Skip to main content
Glama
mamertofabian

ElevenLabs MCP Server

generate_audio_script

Convert text scripts into audio with multiple voices and actors using ElevenLabs text-to-speech API. Supports plain text or structured JSON format for voice assignments.

Instructions

Generate audio from a structured script with multiple voices and actors. Accepts either: 1. Plain text string 2. JSON string with format: { "script": [ { "text": "Text to speak", "voice_id": "optional-voice-id", "actor": "optional-actor-name" }, ... ] }

Input Schema

TableJSON Schema
NameRequiredDescriptionDefault
scriptYesJSON string containing script array or plain text. For JSON format, provide an object with a 'script' array containing objects with 'text' (required), 'voice_id' (optional), and 'actor' (optional) fields.

Implementation Reference

  • Handler function for the 'generate_audio_script' tool within the call_tool method. Parses script input, creates and manages job in database, generates audio via API, and returns embedded audio resource.
    elif name == "generate_audio_script":
        script_json = arguments.get("script", "{}")
        script_parts, parse_debug_info = self.parse_script(script_json)
        debug_info.extend(parse_debug_info)
    
        # Create job record
        job_id = str(uuid.uuid4())
        job = AudioJob(
            id=job_id,
            status="pending",
            script_parts=script_parts,
            total_parts=len(script_parts)
        )
        await self.db.insert_job(job)
        debug_info.append(f"Created job record: {job_id}")
    
        try:
            job.status = "processing"
            await self.db.update_job(job)
    
            output_file, api_debug_info, completed_parts = self.api.generate_full_audio(
                script_parts,
                self.output_dir
            )
            debug_info.extend(api_debug_info)
    
            job.status = "completed"
            job.output_file = str(output_file)
            job.completed_parts = completed_parts
            await self.db.update_job(job)
        except Exception as e:
            job.status = "failed"
            job.error = str(e)
            await self.db.update_job(job)
            raise
        
        # Read the generated audio file and encode it as base64
        with open(output_file, 'rb') as f:
            audio_bytes = f.read()
            audio_base64 = base64.b64encode(audio_bytes).decode('utf-8')
            
        # Generate unique URI for the resource
        filename = Path(output_file).name
        resource_uri = f"audio://{filename}"
            
        # Return both a status message and the audio file content
        return [
            types.TextContent(
                type="text",
                text="\n".join([
                    "Audio generation successful. Debug info:",
                    *debug_info
                ])
            ),
            types.EmbeddedResource(
                type="resource",
                resource=types.BlobResourceContents(
                    uri=resource_uri,
                    name=filename,
                    blob=audio_base64,
                    mimeType="audio/mpeg"
                )
            )
        ]
  • Registration of the 'generate_audio_script' tool in list_tools(), including name, description, and input schema definition.
    types.Tool(
        name="generate_audio_script",
        description="""Generate audio from a structured script with multiple voices and actors.

● Direction
Write what comes next on the ElevenLabs MCP Server page for the generate_audio_script tool, continuing from the last line shown in its unfinished tool registration.

● Data shown
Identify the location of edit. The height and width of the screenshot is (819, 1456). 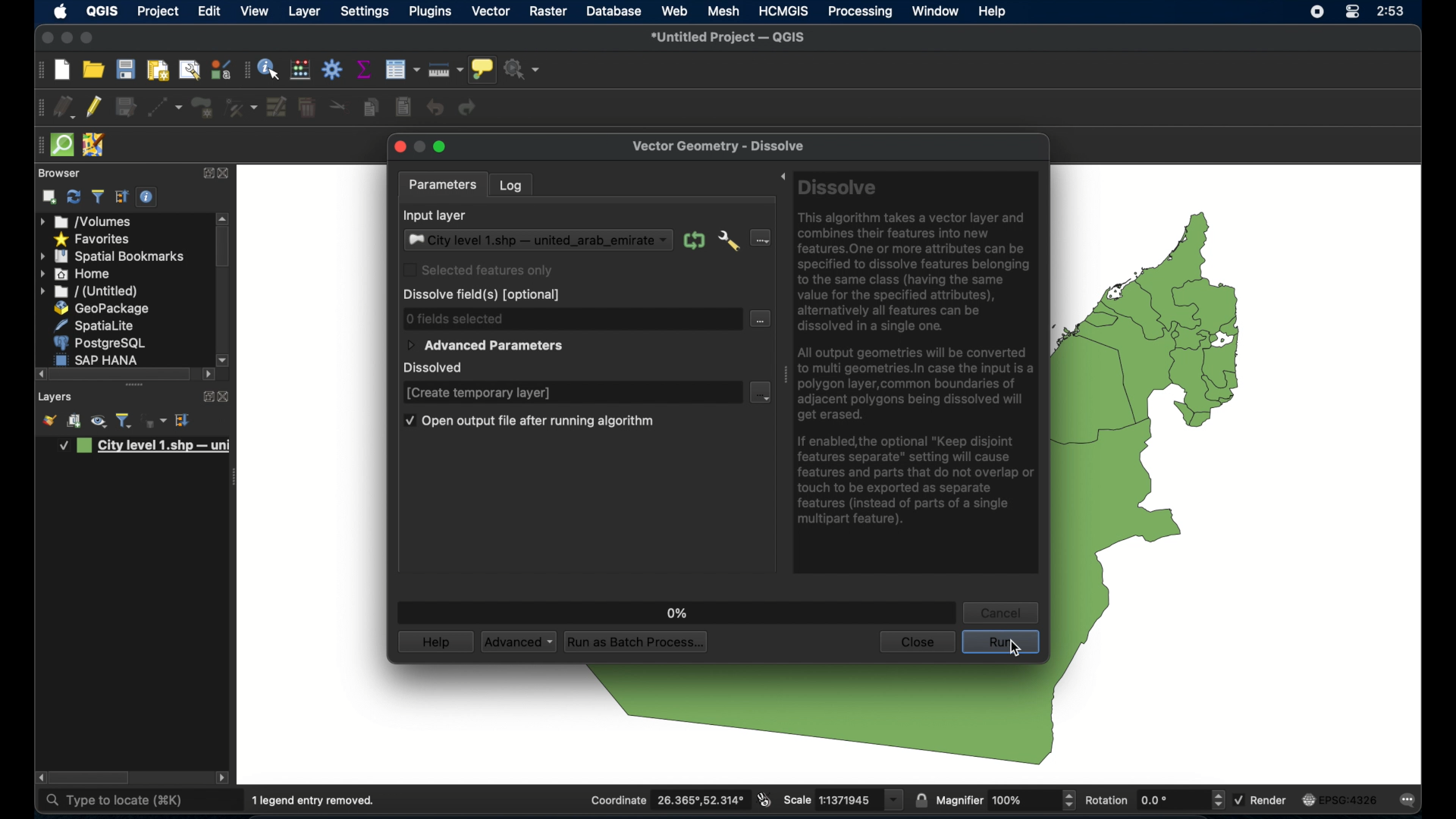
(208, 11).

● Answer to this exercise
        Accepts either:
        1. Plain text string
        2. JSON string with format: {
            "script": [
                {
                    "text": "Text to speak",
                    "voice_id": "optional-voice-id",
                    "actor": "optional-actor-name"
                },
                ...
            ]
        }""",
        inputSchema={
            "type": "object",
            "properties": {
                "script": {
                    "type": "string",
                    "description": "JSON string containing script array or plain text. For JSON format, provide an object with a 'script' array containing objects with 'text' (required), 'voice_id' (optional), and 'actor' (optional) fields."
                }
            },
            "required": ["script"]
        }
    ),
  • Helper method to parse the script input (JSON or plain text) into structured parts with text, voice_id, and actor.
    def parse_script(self, script_json: str) -> tuple[list[dict], list[str]]:
        """
        Parse the input into a list of script parts and collect debug information.
        Accepts:
        1. A JSON string with a script array containing dialogue parts
        2. Plain text to be converted to speech
        
        Each dialogue part should have:
        - text (required): The text to speak
        - voice_id (optional): The voice to use
        - actor (optional): The actor/character name
        
        Args:
            script_json: Input text or JSON string
            
        Returns:
            tuple containing:
                - list of parsed script parts
                - list of debug information strings
        """
        debug_info = []
        debug_info.append(f"Raw input: {script_json}")
        
        script_array = []
        
        # Remove any leading/trailing whitespace
        script_json = script_json.strip()
        
        try:
            # Try to parse as JSON first
            if script_json.startswith('['):
                # Direct array of script parts
                script_array = json.loads(script_json)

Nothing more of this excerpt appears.